China improves Qinghai-Tibet railway, moves to benefit China-Nepal trade
Global Times


Passengers walk past a train stopping at the Xigaze Train Station in Southwest China's Tibet Autonomous Region. (Photo: VCG)

The Chinese government is beefing up efforts to update construction of the Qinghai-Tibet railway, which experts say is a positive stimulus for trade between China and some South Asian countries like Nepal. 

"The transport capacity of the Qinghai-Tibet railway has significantly improved since it was built, whether in terms of speed or load capacity," Song Zhongping, a military expert, told the Global Times on Wednesday. 

The first phase of the railway, stretching from Xining, capital of Northwest China's Qinghai Province to Golmud, also in Qinghai, started operation in 1984, while the second phase, from Golmud to Lhasa, capital of Southwest China's Tibet Autonomous Region, was completed in 2006. The railway also links Tibet with cities like Beijing. 

A blog post on in May 2016 noted that in 2006, it took about 48 hours to travel by rail from Beijing to Lhasa. Now it takes about 40 hours, according to, the official railway ticket-buying website. 

Data from a Xinhua report in June 2016 also showed that the railway handled 44 million tons of freight and 23.4 million passenger trips in 2015, up from 24.9 million tons and 6.48 million passenger trips in 2006.

The rising capacity has been a result of the government's years-long efforts to update the railway, with the recent measure being the use of domestic locomotives in the Golmud-Lhasa section. In the past, locomotives made by US-based GE Transportation had been used on the section since 2006, the company confirmed to the Global Times Wednesday. 

Currently, the HXN3 locomotives produced by CRRC Dalian Co are working with the GE locomotives on the railway as part of a transition period, but the government wants to gradually replace all US locomotives with domestic ones in the future, as the US locomotives are "aging in performance," an expert at CRRC Dalian told the Global Times on condition of anonymity. 
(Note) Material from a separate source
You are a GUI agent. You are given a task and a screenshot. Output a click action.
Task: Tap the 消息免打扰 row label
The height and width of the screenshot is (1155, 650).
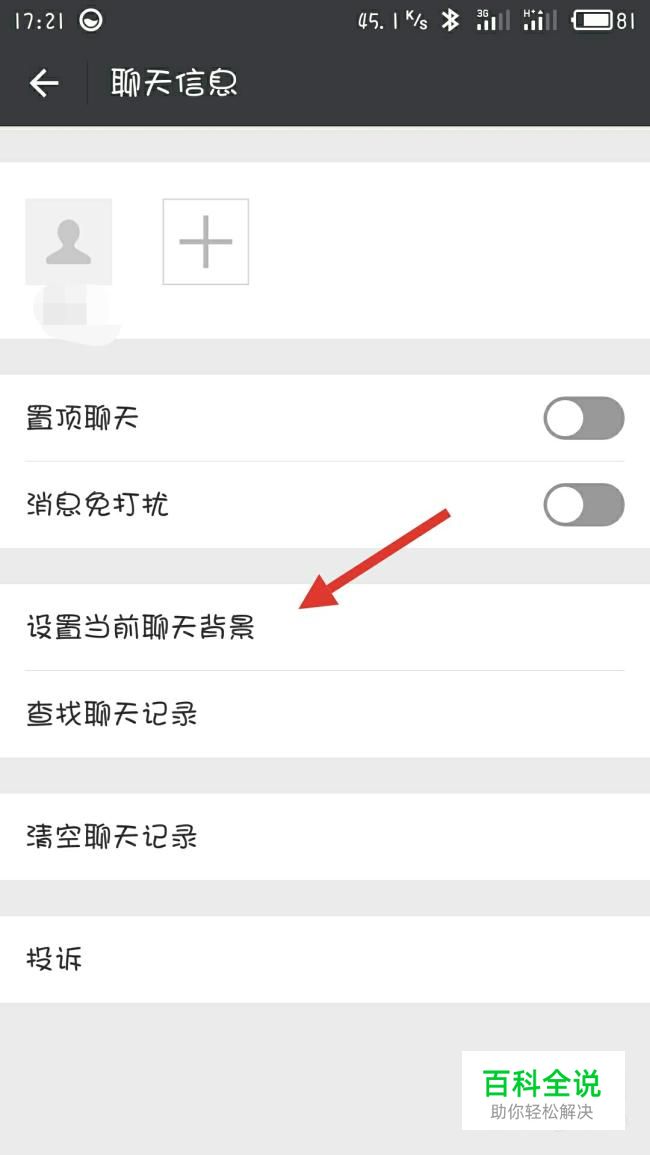click(97, 505)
The expert noted that the domestic locomotive won't largely increase trains' speed, but it will make train operations more stable because of better bogie technology. 

Data provided by both GE and CRRC Dalian showed that their locomotives for the railway both operate at a maximum speed of 120 kilometers per hour. 

The government has taken other measures in recent years, such as changing the railroad tracks for the Golmud-Lhasa section as well as adding new stations along the route, according to media reports. 

Experts said that updating the Qinghai-Tibet railway might significantly boost China's trade with Nepal, as the two countries are working on extending the railway into Nepal. 

Media reports last week noted that China will build a railway connecting the western region of Tibet with Nepal, one of several bilateral deals signed during Nepali Prime Minister Khadga Prasad Sharma Oli's visit to Beijing. The link, an extension of the Qinghai-Tibet railway, will connect the Tibetan city of Xigaze with Nepal's capital.

Zhao Gancheng, director of the Shanghai Institute for International Studies' Center for Asia-Pacific Studies, said that currently most Sino-Nepal trade is done via highways.

"But train transport is not only cheaper but also less sensitive to natural conditions," he said.

Xigaze is about 100 kilometers from Doklam, a border region between China and India. The government construction of the Qinghai-Tibet railway has raised some market speculation about whether Sino-Indian trade via railway can be boosted as a result. 

But Song said for Sino-India trade, trains are not likely to replace sea transport, which is now the main mode of transport for trade between the countries and costs much less than other methods. 

Zhao said that although there are several land ports between India and China, India has been cautious about the range of goods or amount of commodities that can be transported by land.